→ **Provided data**

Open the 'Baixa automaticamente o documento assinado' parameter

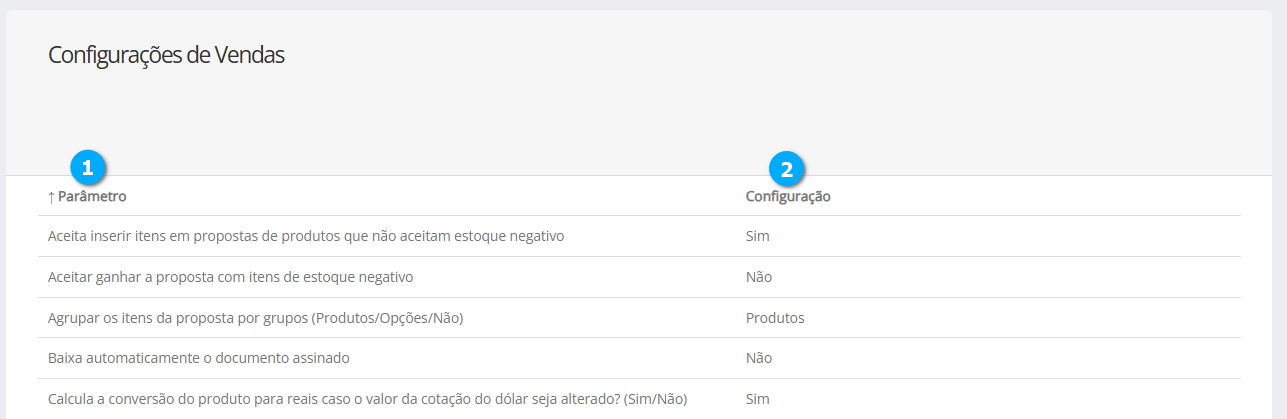[x=198, y=358]
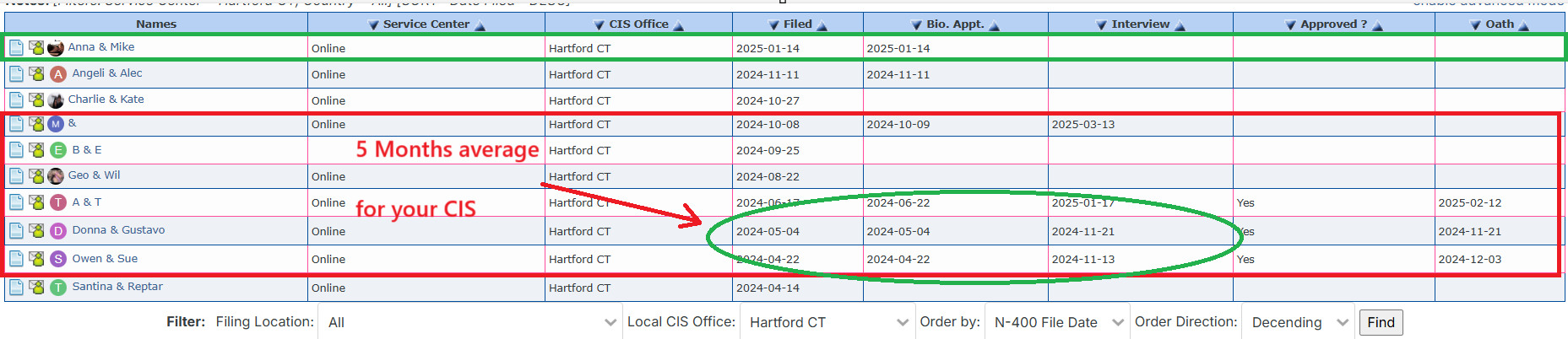Click the purple M avatar icon

tap(56, 124)
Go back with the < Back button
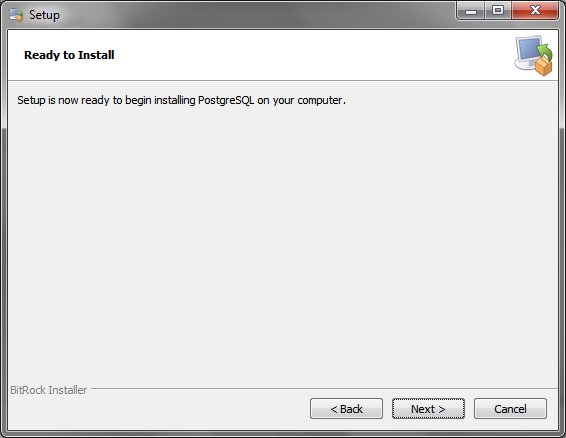This screenshot has height=438, width=566. [346, 409]
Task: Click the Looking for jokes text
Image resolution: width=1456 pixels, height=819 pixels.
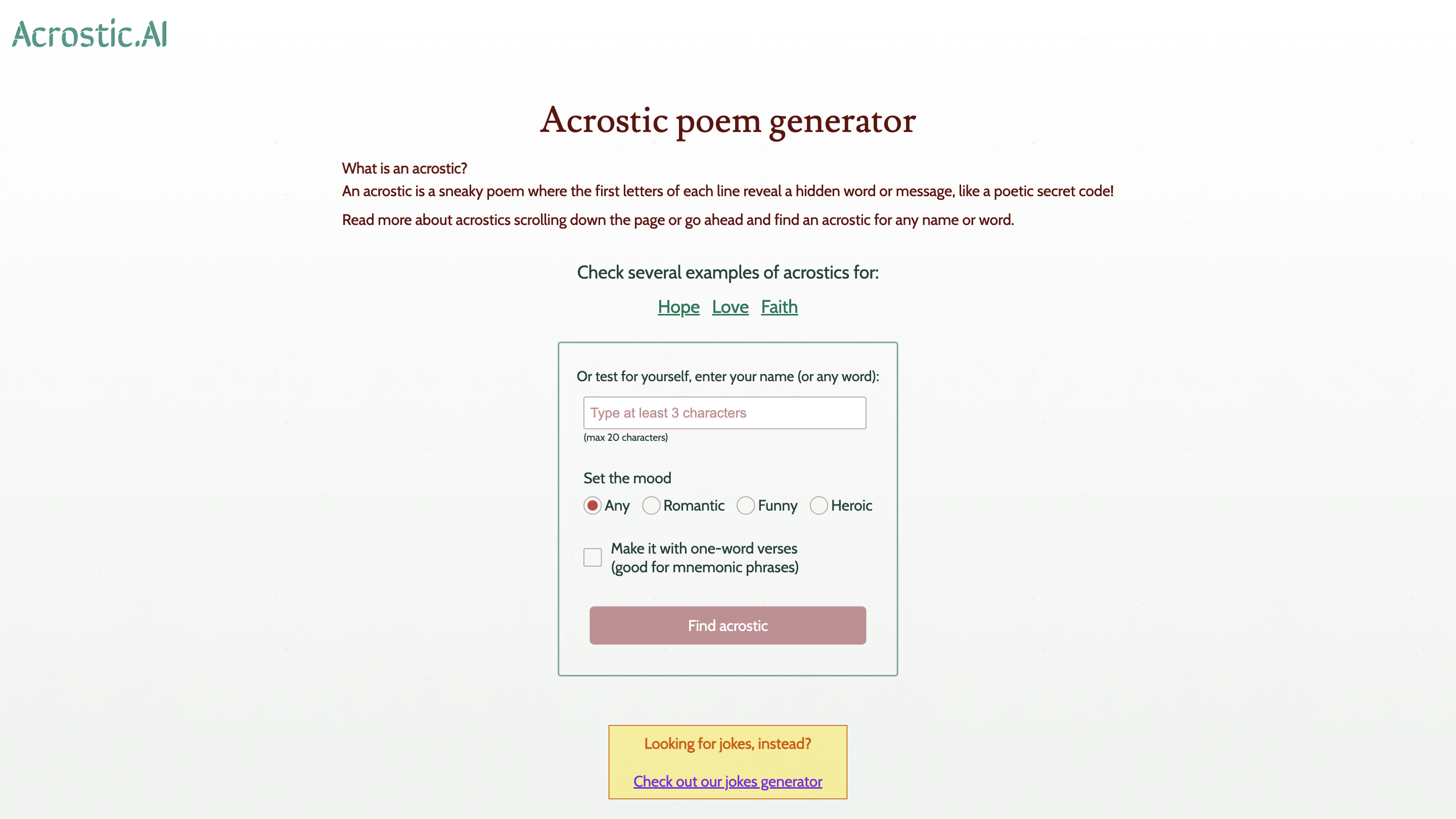Action: tap(727, 744)
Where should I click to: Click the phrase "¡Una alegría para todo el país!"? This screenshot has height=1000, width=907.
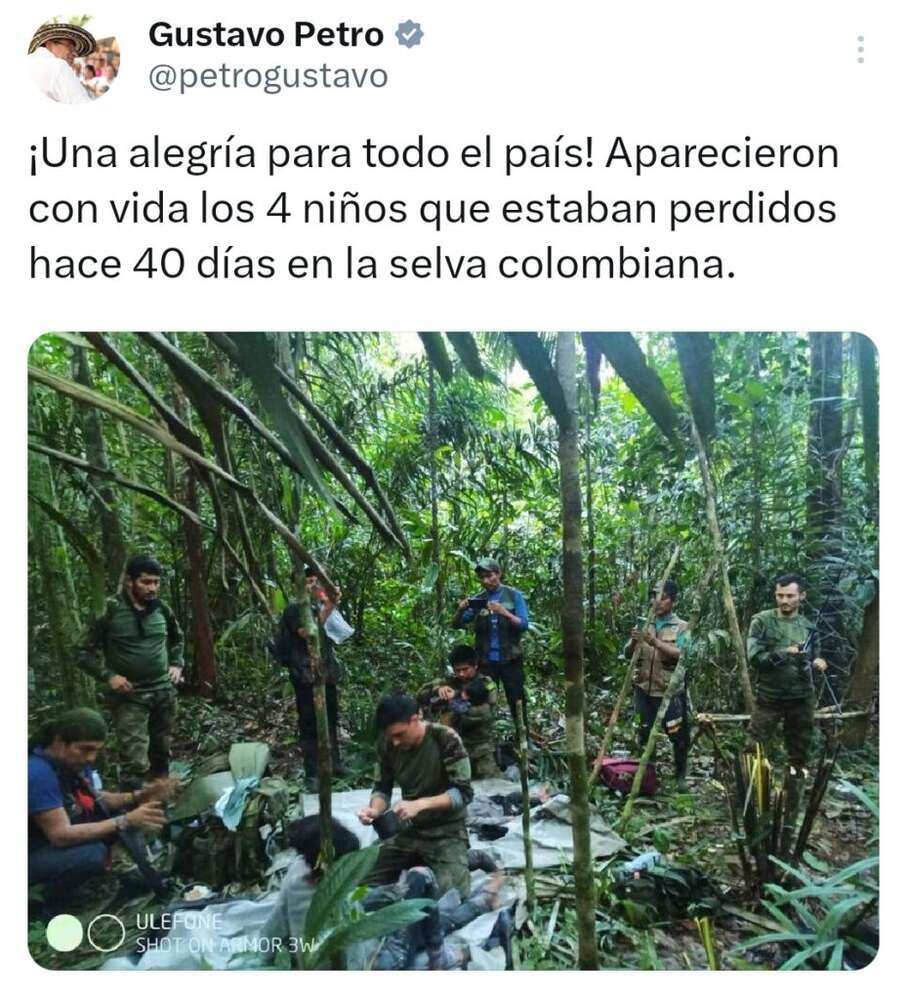coord(311,154)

→ **Exercise brief**
Would you restate word for word only the lines from the one containing "Go back with the < Back button" to the final line of the material, both ends included, without any pictures?

→ **Your response**
Go back with the < Back button
This screenshot has height=438, width=566. [346, 409]
Task: Click the Looking for jokes text
Image resolution: width=1456 pixels, height=819 pixels.
Action: tap(727, 744)
Where should I click to: Click the phrase "¡Una alegría para todo el país!"? This screenshot has height=1000, width=907.
coord(311,154)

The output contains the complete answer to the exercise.